-- Records taken from a collection --
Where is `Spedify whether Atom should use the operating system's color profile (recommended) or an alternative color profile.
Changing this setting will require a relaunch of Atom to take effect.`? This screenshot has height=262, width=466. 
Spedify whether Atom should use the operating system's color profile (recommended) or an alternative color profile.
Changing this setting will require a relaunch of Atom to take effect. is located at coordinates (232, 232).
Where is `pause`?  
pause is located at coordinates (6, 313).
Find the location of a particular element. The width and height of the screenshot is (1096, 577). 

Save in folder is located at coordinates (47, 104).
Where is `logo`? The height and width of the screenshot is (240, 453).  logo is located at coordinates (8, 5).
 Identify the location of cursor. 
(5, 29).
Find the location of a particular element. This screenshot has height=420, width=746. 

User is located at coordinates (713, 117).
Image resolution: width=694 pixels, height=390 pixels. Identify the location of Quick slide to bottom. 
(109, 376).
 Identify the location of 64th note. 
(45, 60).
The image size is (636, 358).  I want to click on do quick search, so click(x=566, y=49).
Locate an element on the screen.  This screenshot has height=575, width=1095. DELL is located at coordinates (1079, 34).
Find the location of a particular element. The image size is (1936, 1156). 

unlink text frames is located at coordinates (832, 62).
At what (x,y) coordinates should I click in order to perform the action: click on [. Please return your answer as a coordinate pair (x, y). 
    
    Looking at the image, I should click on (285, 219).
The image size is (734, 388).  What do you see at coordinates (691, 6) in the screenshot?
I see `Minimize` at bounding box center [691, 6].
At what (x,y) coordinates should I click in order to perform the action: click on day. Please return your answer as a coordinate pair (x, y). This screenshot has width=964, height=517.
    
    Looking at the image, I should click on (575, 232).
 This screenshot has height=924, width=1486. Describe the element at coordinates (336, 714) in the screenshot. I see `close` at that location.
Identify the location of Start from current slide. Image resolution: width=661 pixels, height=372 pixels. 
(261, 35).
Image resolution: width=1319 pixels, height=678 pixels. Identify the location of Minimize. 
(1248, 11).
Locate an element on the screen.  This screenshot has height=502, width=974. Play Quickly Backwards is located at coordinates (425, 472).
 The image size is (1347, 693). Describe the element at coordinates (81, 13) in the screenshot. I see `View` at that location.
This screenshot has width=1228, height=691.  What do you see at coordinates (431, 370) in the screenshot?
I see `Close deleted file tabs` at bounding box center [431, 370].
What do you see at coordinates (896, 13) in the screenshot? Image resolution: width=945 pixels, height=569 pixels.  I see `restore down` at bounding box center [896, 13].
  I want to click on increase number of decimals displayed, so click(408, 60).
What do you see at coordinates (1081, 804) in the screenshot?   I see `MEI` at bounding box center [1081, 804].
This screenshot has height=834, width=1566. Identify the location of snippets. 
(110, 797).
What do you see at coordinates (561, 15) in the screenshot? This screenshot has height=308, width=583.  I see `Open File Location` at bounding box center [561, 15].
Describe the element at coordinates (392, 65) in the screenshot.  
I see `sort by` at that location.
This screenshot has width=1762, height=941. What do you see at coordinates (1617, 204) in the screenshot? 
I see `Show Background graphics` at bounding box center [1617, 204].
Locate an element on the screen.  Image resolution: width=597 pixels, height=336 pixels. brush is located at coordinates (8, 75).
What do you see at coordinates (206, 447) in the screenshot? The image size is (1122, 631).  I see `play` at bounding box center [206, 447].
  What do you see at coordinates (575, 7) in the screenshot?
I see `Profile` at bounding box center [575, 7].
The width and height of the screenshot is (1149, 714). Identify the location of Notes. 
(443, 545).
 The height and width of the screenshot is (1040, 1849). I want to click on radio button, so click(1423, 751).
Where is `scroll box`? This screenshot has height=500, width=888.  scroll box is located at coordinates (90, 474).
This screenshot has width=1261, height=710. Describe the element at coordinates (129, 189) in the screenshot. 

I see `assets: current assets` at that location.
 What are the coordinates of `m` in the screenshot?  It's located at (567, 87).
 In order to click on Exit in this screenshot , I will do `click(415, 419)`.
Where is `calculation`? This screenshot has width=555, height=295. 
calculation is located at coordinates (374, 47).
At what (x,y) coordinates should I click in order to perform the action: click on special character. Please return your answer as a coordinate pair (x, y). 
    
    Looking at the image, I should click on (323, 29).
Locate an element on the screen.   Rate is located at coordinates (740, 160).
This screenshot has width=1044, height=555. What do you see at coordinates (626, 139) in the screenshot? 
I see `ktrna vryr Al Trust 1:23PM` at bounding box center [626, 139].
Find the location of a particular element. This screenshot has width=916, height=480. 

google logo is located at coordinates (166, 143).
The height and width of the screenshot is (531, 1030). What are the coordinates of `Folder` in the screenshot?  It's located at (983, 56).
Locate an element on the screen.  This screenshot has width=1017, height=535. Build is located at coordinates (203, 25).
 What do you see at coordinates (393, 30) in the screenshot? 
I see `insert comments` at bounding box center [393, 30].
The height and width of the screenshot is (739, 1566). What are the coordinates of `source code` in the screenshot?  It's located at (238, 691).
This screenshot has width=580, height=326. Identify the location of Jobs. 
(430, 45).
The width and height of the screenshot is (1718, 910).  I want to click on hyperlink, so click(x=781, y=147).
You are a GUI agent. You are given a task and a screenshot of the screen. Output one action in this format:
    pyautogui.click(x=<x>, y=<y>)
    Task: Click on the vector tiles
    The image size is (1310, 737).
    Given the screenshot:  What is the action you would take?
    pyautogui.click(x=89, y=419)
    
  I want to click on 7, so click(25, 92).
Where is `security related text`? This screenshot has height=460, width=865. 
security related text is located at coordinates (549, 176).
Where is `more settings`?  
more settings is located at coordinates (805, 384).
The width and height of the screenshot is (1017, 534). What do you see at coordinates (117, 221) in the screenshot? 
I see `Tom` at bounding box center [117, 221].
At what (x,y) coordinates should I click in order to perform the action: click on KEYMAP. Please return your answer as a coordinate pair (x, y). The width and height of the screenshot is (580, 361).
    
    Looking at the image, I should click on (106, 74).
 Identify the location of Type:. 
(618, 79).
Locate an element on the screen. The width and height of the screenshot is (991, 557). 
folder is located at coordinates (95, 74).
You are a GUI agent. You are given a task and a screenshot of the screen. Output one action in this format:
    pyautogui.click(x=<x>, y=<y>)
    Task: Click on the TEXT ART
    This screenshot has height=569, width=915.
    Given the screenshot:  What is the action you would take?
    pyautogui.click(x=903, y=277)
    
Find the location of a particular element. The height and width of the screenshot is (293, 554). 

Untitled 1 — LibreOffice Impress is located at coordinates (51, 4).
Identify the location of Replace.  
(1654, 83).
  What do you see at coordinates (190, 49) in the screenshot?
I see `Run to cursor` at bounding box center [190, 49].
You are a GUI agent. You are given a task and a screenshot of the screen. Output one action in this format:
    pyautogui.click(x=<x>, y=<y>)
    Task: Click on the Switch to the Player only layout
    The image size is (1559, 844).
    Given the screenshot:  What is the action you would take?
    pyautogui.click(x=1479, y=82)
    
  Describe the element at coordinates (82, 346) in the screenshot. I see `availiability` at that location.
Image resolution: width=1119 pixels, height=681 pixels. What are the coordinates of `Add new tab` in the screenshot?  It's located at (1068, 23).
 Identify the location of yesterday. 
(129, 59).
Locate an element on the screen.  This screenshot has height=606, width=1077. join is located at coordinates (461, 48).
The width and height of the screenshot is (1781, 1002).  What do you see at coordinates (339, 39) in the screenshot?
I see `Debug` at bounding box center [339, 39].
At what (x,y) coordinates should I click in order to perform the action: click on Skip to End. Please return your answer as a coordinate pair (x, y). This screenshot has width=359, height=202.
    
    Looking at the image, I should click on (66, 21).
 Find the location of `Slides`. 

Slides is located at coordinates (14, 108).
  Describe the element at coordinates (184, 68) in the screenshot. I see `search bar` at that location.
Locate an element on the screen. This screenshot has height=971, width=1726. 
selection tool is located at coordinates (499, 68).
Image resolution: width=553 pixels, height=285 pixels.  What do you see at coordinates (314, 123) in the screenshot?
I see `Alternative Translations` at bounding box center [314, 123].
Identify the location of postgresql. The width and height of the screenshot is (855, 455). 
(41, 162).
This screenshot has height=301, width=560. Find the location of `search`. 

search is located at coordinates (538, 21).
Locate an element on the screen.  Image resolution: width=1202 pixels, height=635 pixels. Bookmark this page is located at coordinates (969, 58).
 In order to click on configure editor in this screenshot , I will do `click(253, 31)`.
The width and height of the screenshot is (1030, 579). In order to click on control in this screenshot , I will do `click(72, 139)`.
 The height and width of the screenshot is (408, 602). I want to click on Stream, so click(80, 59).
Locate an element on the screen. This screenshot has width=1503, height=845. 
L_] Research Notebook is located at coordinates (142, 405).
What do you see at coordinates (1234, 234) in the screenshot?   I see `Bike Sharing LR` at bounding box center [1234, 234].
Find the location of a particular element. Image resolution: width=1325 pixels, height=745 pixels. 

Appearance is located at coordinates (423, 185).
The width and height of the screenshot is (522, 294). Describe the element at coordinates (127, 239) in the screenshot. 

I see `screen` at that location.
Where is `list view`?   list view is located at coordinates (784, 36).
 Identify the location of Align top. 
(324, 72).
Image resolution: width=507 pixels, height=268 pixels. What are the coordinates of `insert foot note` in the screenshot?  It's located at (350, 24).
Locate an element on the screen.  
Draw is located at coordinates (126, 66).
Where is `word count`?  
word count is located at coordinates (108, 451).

-- Aim of the exercise --
Give the lines from the one containing "The width and height of the screenshot is (1149, 714)." up to and including the one containing "at (567, 87)." again, swapping "Identify" for "Pinpoint" and leaving everything else unchanged.

-- Reply --
The width and height of the screenshot is (1149, 714). Pinpoint the location of Notes. 
(443, 545).
 The height and width of the screenshot is (1040, 1849). I want to click on radio button, so click(1423, 751).
Where is `scroll box`? This screenshot has height=500, width=888.  scroll box is located at coordinates (90, 474).
This screenshot has width=1261, height=710. Describe the element at coordinates (129, 189) in the screenshot. 

I see `assets: current assets` at that location.
 What are the coordinates of `m` in the screenshot?  It's located at (567, 87).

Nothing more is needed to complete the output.